■ JOB 1: Reproduce the following article about costume designer Michael Baldwin word for word.

■ DOCUMENT SECTION:
-- begin --
= Michael Baldwin (designer) =

Michael Baldwin (died October 2014) was a British artist, writer, director, designer, actor and filmmaker who had a long and varied career ranging across theatre, film, TV and music video.

==Career==
Baldwin was primarily known for his work in costume design for theatre, film and TV in the UK. His earliest known screen credit as a costume designer/consultant was for a 1963 TV adaptation of the play A Hole in the Head. His subsequent screen credits include the costumes for The Rolling Stones Rock and Roll Circus (1968), the 1973 Vincent Price black comedy Theatre of Blood, the 1972 Bette Davis film Madame Sin, and numerous British TV series including Special Branch (1973), Within These Walls (1974), Mind Your Language (1978), Dick Turpin (1979), the sci-fi miniseries Quatermass (1979), an episode of Tales of the Unexpected (1980), the children's fantasy series Worzel Gummidge (1981), for which he was nominated for a BAFTA award, and the movie-length pilot of the cult TV series Max Headroom (1985). One of his last screen credits as a costume designer was for the Richard Stanley sci-fi film Hardware (1990).
-- end --
■ JOB 2: Copy out the listing below, beginning at its first line and stopping after the line that contains "(x=194, y=996)". Include nothing beyond those lines.

■ PROVIDED MATERIAL:
-- begin --
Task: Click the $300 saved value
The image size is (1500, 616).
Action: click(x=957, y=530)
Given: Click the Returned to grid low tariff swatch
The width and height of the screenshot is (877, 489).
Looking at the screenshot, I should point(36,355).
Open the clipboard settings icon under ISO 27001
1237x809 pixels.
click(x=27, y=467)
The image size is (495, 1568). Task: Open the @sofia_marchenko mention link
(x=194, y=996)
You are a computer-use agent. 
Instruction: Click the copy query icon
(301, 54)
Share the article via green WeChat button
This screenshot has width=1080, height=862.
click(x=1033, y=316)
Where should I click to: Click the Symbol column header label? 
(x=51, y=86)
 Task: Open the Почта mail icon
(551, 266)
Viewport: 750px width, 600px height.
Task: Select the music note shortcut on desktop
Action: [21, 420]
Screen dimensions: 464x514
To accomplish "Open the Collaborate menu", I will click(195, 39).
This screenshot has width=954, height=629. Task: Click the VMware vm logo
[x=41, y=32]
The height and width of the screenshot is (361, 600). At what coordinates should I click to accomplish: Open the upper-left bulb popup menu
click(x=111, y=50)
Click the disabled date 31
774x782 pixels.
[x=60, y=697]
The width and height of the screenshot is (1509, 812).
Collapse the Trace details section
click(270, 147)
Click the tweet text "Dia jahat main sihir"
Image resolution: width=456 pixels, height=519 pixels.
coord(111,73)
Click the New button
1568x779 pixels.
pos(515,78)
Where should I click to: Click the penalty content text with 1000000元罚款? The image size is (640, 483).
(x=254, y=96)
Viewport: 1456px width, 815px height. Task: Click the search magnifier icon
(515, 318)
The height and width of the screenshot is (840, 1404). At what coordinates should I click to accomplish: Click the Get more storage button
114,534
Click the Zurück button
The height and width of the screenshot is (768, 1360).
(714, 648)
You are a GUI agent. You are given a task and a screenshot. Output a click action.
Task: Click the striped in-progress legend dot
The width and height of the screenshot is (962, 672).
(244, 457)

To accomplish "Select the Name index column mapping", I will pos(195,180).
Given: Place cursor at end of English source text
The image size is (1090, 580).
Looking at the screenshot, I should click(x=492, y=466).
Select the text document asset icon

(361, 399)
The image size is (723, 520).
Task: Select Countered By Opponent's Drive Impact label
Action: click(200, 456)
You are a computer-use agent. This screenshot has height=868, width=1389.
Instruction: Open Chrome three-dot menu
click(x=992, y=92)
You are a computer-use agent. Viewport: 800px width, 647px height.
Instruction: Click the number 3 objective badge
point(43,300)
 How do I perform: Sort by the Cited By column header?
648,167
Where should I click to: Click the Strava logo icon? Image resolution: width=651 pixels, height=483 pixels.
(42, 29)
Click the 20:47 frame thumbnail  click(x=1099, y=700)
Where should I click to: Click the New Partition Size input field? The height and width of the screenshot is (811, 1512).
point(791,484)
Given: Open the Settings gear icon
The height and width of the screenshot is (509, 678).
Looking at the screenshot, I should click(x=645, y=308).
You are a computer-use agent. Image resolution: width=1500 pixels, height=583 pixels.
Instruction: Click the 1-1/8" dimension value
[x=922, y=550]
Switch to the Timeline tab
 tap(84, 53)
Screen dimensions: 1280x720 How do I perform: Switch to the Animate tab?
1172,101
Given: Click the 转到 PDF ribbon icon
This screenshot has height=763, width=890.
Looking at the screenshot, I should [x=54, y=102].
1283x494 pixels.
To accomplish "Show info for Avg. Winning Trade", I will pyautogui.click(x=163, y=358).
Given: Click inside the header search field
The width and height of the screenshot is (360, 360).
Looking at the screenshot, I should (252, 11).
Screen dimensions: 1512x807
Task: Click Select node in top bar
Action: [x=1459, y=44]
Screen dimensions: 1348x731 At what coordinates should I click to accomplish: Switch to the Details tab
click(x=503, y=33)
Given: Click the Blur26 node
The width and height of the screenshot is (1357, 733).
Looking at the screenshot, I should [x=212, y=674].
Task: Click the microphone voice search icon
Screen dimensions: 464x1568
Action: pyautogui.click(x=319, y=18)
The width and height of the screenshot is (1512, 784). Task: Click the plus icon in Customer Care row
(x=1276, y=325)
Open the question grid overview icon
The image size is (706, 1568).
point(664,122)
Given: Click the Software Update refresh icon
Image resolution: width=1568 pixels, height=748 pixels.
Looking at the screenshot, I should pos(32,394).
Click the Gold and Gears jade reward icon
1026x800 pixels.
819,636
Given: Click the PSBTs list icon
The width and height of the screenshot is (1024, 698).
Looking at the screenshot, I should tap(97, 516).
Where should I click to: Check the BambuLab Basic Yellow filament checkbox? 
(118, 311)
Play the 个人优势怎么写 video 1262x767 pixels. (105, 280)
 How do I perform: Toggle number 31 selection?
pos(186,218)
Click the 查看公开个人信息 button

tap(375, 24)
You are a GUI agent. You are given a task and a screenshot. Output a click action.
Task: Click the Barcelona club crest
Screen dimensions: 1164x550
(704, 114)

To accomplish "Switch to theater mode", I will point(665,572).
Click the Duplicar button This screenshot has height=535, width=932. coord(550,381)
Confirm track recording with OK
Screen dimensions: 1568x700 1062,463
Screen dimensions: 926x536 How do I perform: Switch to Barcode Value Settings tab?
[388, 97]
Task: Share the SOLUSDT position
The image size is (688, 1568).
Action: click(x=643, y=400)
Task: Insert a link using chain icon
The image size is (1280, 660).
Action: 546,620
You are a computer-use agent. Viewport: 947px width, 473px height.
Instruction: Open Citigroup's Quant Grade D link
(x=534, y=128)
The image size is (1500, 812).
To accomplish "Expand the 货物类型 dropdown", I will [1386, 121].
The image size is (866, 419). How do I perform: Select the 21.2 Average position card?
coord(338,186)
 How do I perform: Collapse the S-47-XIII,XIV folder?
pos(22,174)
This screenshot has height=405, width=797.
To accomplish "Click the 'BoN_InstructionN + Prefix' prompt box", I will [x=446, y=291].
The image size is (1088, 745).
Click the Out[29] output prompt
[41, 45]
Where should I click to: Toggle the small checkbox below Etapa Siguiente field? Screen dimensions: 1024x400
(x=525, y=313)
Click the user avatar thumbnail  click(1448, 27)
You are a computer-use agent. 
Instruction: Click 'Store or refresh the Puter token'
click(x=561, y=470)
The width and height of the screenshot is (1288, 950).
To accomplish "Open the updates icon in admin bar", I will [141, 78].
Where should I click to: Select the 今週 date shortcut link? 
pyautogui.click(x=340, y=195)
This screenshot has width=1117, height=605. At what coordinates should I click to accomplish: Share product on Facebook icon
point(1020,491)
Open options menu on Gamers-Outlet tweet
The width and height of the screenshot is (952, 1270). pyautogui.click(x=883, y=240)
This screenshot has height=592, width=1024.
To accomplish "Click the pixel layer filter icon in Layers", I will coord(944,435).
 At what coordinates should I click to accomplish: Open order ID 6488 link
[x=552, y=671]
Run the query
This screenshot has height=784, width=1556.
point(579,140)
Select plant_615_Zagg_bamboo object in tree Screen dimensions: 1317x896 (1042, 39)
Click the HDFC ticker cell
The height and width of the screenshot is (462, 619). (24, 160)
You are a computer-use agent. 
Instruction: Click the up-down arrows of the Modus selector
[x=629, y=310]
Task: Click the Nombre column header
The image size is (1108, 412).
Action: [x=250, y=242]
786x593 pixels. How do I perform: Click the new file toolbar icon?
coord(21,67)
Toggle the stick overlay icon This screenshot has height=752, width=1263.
-- end --
■ CORRECT OUTPUT 1:
= Michael Baldwin (designer) =

Michael Baldwin (died October 2014) was a British artist, writer, director, designer, actor and filmmaker who had a long and varied career ranging across theatre, film, TV and music video.

==Career==
Baldwin was primarily known for his work in costume design for theatre, film and TV in the UK. His earliest known screen credit as a costume designer/consultant was for a 1963 TV adaptation of the play A Hole in the Head. His subsequent screen credits include the costumes for The Rolling Stones Rock and Roll Circus (1968), the 1973 Vincent Price black comedy Theatre of Blood, the 1972 Bette Davis film Madame Sin, and numerous British TV series including Special Branch (1973), Within These Walls (1974), Mind Your Language (1978), Dick Turpin (1979), the sci-fi miniseries Quatermass (1979), an episode of Tales of the Unexpected (1980), the children's fantasy series Worzel Gummidge (1981), for which he was nominated for a BAFTA award, and the movie-length pilot of the cult TV series Max Headroom (1985). One of his last screen credits as a costume designer was for the Richard Stanley sci-fi film Hardware (1990).

■ CORRECT OUTPUT 2:
Task: Click the $300 saved value
The image size is (1500, 616).
Action: click(x=957, y=530)
Given: Click the Returned to grid low tariff swatch
The width and height of the screenshot is (877, 489).
Looking at the screenshot, I should point(36,355).
Open the clipboard settings icon under ISO 27001
1237x809 pixels.
click(x=27, y=467)
The image size is (495, 1568). Task: Open the @sofia_marchenko mention link
(x=194, y=996)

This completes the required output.